- **Problem to solve**
Ignoring pictures, transcribe exactly the lines between the one containing "Task: Click the" and the end of the material, both included.

#####

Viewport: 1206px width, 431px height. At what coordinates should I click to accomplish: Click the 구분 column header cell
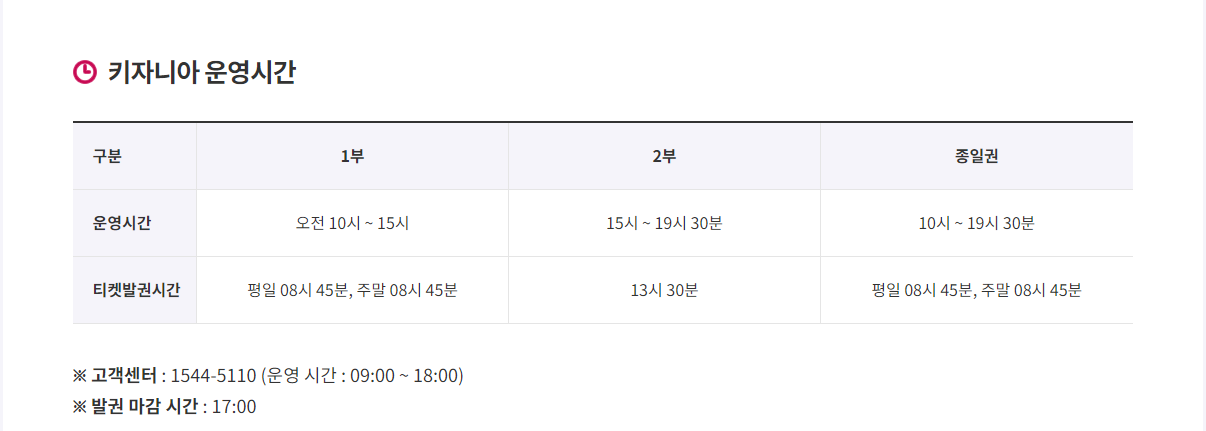click(x=135, y=156)
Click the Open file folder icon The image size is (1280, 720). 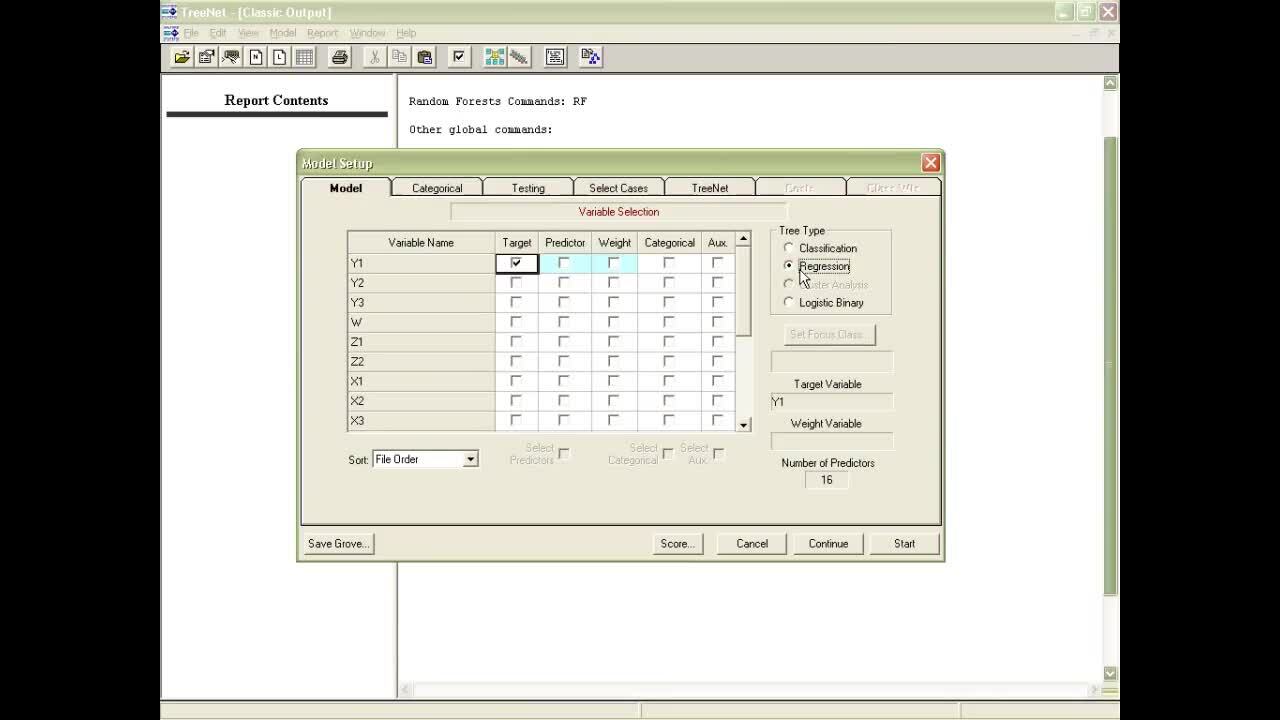pyautogui.click(x=182, y=57)
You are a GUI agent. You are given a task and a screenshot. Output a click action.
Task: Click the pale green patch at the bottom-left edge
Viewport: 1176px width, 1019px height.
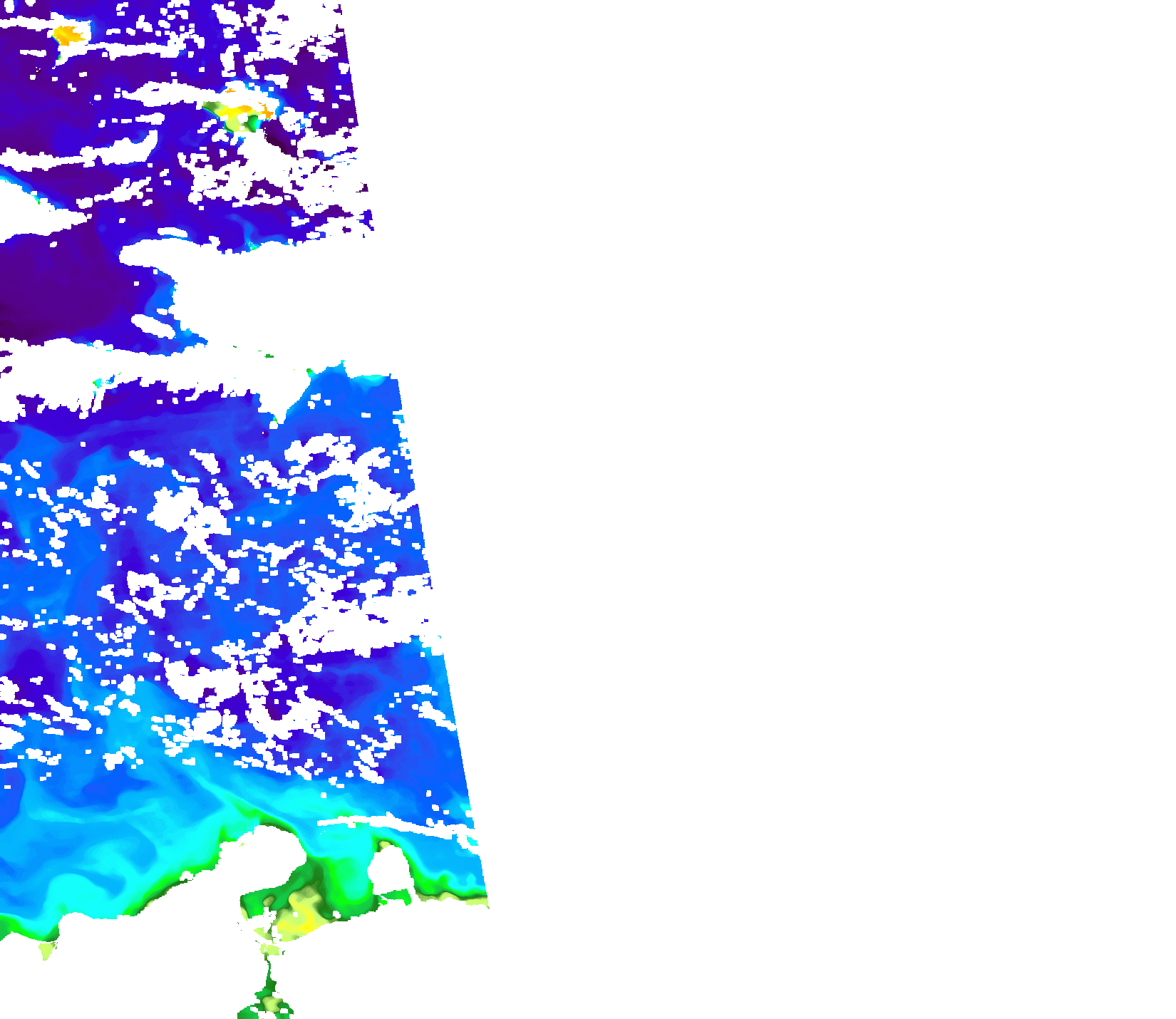tap(47, 949)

#####

- **Answer box**
Task: Click the pale green patch at the bottom-left edge
Viewport: 1176px width, 1019px height.
tap(47, 949)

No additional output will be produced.